• PASSAGE SHOWN:
A good metaphor is a powerful product and company positioning tool, but a bad one is worse than just saying what you do. A bad metaphor will get in the way of understanding. Let’s start with an example, then talk about the 6 requirements of a great metaphor, and finish by evaluating the example against the 6 requirements.
Why Metaphors (and an example)
Metaphors are the pocket battleships of positioning. After World War 1, Germany was faced with treaty weight restrictions on the ships she could build. Pocket battleships were a new type of vessel that fit under those weight limits by using advanced construction and engine technologies to reduce enough weight to include the big 11-inch guns Germany wanted.
Like pocket battleships, metaphors are concise enough to deliver in a paragraph, but still pack the firepower to land your positioning with your audience.
Got it? Metaphors are the Pocket Battleships of Positioning
Requirement 1: Emotionally Provocative
Frustration, delight, joy, hope. Emotions wake our brains up. They get our attention and make us listen by painting a picture for us.
Good: It’s like being trapped in a plastic chair at the DMV, with nothing to do.
Bad: It’s like calculating tensile load tolerances for structural beams.
Requirement 2: Accessible
Metaphors are targeted at people, so they need to be wrapped around experiences or things most people have experienced or seen – and which don’t have to be explained.
Good: Like grandmommy making your favorite snack after a lousy day at school.
Bad: Like the ball gowns at a reception during the World Economic Forum in Davos.
Requirement 3: Internally Coherent
Because you’re usually positioning an old way versus a possible new way, product metaphors often have ‘before it was like A and now it’s like B’… but for the metaphor to work, A & B have to be about the same situation.
Bad: It was like getting kicked in the face, but now it’s like writing a symphony.
Good: It took an hour to find the ball your dog lost, but now the ball calls to you.
Requirement 4: Relevant
This might sound silly, but the metaphor has to relate to what your company and product are trying to do. If your company makes some process more efficient, the metaphor needs to be about an inefficient situation. If you instead use a metaphor about handling sudden surges in demand, that will be confusing.

• REQUIREMENTS:
a: Answer these from the passage on metaphors:
(i) What size of guns did Germany want its pocket battleships to carry?
(ii) Which four emotions open the section on Requirement 1?
(iii) Under Requirement 3, what must A and B both be about?
b: Recast the paragraph beginning "This might sound silly" from the passage on metaphors as a short bulleted list that keeps its main points.

• ROWS:

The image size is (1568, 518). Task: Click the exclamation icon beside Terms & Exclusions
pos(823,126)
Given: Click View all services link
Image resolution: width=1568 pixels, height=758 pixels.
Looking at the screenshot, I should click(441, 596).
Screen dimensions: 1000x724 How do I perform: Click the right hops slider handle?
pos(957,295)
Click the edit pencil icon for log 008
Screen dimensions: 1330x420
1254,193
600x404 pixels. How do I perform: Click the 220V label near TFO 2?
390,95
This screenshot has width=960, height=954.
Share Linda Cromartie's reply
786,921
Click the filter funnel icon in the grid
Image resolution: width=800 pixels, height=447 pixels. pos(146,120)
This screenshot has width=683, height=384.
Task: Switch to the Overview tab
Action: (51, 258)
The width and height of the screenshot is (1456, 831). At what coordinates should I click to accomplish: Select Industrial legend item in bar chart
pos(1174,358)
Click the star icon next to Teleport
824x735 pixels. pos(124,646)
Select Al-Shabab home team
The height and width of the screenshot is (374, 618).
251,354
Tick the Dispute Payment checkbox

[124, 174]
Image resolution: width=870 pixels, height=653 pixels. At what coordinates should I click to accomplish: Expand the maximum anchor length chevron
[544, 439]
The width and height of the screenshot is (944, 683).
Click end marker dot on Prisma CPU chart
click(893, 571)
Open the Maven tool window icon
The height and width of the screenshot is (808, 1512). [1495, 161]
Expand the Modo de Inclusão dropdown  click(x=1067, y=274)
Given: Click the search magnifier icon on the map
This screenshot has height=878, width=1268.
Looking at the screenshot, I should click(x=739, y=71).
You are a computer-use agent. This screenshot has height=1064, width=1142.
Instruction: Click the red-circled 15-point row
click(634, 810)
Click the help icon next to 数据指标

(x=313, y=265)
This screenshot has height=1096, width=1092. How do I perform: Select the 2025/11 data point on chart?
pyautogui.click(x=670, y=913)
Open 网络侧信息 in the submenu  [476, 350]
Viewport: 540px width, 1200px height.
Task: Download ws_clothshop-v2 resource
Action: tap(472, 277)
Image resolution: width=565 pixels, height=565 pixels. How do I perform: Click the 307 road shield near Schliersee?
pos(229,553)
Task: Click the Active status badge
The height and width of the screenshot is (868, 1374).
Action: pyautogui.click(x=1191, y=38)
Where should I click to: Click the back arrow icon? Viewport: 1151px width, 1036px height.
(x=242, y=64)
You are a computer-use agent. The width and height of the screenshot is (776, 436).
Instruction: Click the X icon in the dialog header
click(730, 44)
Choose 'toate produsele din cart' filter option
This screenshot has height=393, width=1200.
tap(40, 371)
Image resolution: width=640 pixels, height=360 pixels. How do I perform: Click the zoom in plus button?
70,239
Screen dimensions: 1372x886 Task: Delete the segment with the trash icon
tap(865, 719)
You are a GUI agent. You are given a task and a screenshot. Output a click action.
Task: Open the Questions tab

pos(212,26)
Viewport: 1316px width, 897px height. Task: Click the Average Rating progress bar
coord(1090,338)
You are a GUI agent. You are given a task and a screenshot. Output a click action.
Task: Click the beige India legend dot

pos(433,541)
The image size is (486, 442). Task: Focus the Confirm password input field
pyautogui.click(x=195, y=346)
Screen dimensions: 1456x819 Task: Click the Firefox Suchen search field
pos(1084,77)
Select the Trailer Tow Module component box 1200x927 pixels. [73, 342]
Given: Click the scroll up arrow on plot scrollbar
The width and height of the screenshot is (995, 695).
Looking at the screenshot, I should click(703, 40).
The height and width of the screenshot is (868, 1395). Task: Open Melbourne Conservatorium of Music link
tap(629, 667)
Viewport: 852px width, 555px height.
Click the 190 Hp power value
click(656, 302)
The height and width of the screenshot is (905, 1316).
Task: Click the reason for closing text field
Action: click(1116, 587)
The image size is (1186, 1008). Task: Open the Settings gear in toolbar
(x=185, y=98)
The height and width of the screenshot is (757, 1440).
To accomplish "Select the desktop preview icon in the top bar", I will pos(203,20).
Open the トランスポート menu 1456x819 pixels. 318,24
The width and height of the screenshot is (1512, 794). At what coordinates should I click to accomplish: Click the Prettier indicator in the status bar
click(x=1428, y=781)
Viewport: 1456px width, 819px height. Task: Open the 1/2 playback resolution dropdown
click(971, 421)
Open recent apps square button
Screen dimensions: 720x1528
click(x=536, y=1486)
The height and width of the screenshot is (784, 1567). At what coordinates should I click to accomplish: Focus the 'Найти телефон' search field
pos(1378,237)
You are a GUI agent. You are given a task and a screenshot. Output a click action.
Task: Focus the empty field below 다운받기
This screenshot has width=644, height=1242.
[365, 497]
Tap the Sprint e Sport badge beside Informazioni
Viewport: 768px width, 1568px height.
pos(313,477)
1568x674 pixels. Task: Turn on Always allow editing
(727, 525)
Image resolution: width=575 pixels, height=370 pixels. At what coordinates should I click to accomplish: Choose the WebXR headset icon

• ANSWERS TO THE TASKS:
a:
(i) 11-inch guns.
(ii) Frustration, delight, joy and hope.
(iii) The same situation.

b:
- The metaphor must relate to what the company and product are trying to do.
- A company that makes a process more efficient needs a metaphor about an inefficient situation.
- For that company, a metaphor about handling sudden surges in demand would be confusing.